> Short problem 1: Can you write out, as a numbered list with blank lines omitted, the lines of the listing from the line containing "Open the preview panel kebab menu" up to and including the line containing "Action: click(418, 32)"?

> Text extract:
▼

Product-grade ingestion requires:
### 8.1 Detecting changes
Options:
- Watermark by `LastActivityDate` / `updated_at` column
- Hash (e.g. `sha256(title||body||metadata)`) stored in documents table
- Compare chunk hashes to re-embed only changed chunks
### 8.2 Updating and deleting
Needs:
- Upsert documents
- Delete or mark `deleted=1` when source row deleted
- Rebuild chunks and indexes when body changes
- Maintain FTS rows:
- delete old chunk rows from FTS
- insert updated chunk rows
### 8.3 Checkpoints
Use `rag_sync_state` to store:
- last ingested timestamp
- GTID/LSN for CDC
- or a monotonic PK watermark
The current schema already includes:
- `updated_at` and `deleted`
- `rag_sync_state` placeholder
So incremental sync can be added without breaking the data model.

▲

> Short problem 2: According to the product-grade ingestion notes above, why can incremental sync be added without breaking the data model?

(Word and item position data)
▼

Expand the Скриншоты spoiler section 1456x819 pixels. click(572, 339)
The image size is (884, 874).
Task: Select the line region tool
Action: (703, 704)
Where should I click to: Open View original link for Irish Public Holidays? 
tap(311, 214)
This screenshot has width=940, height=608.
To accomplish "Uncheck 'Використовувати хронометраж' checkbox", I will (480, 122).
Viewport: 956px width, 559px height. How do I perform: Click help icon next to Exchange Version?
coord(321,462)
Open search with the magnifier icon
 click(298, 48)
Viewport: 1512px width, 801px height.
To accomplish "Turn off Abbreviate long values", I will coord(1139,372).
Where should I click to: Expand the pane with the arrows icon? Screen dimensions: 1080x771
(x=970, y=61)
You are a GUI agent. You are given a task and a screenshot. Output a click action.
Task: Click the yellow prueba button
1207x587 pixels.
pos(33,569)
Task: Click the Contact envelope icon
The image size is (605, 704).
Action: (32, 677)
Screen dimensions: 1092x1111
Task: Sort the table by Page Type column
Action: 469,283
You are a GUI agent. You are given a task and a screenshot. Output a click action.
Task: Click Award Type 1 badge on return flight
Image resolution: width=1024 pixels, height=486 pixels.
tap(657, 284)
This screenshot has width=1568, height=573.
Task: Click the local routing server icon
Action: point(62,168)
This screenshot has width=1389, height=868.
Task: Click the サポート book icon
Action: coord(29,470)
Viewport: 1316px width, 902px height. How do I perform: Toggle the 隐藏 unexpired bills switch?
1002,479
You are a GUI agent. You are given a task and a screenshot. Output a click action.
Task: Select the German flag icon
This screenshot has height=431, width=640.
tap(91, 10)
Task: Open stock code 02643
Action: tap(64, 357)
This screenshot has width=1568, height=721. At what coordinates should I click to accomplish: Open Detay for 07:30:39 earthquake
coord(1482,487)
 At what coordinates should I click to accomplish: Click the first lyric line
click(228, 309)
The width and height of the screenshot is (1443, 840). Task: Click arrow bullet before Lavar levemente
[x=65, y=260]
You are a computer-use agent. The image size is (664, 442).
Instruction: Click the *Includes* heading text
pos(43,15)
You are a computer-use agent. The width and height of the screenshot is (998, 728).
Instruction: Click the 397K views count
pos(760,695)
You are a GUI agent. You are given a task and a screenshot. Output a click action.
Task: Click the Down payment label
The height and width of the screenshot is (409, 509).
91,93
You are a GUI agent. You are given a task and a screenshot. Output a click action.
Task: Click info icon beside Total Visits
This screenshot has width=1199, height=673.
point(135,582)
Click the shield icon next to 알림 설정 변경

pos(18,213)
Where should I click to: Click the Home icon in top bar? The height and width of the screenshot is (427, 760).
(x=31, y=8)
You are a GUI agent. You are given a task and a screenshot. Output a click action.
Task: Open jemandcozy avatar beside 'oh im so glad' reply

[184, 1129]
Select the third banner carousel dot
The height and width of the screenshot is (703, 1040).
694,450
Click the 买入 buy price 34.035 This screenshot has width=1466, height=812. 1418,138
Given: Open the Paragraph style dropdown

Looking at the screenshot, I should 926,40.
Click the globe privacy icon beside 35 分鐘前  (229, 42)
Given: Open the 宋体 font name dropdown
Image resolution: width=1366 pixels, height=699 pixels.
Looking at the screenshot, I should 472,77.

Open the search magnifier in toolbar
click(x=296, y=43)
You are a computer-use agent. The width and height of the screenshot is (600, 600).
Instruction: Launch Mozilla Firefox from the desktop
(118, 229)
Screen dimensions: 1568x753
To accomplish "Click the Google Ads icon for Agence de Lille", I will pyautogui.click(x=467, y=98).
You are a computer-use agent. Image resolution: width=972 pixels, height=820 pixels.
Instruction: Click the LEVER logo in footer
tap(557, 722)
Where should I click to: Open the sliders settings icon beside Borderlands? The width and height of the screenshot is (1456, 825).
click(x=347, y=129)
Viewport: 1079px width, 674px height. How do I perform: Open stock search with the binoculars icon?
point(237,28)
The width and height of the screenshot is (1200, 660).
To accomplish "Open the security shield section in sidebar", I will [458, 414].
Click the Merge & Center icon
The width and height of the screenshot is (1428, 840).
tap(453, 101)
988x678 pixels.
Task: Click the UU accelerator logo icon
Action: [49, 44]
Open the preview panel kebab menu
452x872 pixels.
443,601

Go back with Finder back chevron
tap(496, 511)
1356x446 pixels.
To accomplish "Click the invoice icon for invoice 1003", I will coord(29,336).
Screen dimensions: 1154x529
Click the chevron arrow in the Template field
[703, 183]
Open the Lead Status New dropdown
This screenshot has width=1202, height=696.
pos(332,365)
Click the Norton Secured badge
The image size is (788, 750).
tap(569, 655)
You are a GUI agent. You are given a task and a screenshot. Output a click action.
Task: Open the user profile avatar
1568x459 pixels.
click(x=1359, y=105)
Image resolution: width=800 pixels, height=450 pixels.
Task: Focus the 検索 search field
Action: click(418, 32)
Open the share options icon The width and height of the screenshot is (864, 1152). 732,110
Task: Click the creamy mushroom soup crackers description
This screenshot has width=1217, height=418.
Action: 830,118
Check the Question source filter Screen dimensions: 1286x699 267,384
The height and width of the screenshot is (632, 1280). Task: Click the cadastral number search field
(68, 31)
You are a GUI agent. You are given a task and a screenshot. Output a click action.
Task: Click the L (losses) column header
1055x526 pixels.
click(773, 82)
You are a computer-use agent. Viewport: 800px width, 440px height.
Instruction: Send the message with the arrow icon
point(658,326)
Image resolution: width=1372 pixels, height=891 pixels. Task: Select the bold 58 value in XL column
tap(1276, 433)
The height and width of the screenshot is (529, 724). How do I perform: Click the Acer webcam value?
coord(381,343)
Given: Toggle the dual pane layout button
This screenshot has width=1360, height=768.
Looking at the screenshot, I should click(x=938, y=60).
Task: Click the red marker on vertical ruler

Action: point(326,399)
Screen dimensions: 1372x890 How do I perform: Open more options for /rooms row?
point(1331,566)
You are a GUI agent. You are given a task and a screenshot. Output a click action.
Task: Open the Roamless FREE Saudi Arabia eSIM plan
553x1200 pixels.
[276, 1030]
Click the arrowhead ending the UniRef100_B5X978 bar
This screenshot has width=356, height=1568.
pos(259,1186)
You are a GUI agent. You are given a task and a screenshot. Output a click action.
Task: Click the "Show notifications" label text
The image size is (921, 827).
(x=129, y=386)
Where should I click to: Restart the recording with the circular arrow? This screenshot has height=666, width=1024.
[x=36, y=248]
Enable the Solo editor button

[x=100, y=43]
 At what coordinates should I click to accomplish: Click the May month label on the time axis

▲

> Worked solution 1:
1. Open the preview panel kebab menu
2. 452x872 pixels.
3. 443,601
4. Go back with Finder back chevron
5. tap(496, 511)
6. 1356x446 pixels.
7. To accomplish "Click the invoice icon for invoice 1003", I will coord(29,336).
8. Screen dimensions: 1154x529
9. Click the chevron arrow in the Template field
10. [703, 183]
11. Open the Lead Status New dropdown
12. This screenshot has width=1202, height=696.
13. pos(332,365)
14. Click the Norton Secured badge
15. The image size is (788, 750).
16. tap(569, 655)
17. You are a GUI agent. You are given a task and a screenshot. Output a click action.
18. Task: Open the user profile avatar
19. 1568x459 pixels.
20. click(x=1359, y=105)
21. Image resolution: width=800 pixels, height=450 pixels.
22. Task: Focus the 検索 search field
23. Action: click(418, 32)

> Worked solution 2: The current schema already includes the `updated_at` and `deleted` columns and a `rag_sync_state` placeholder.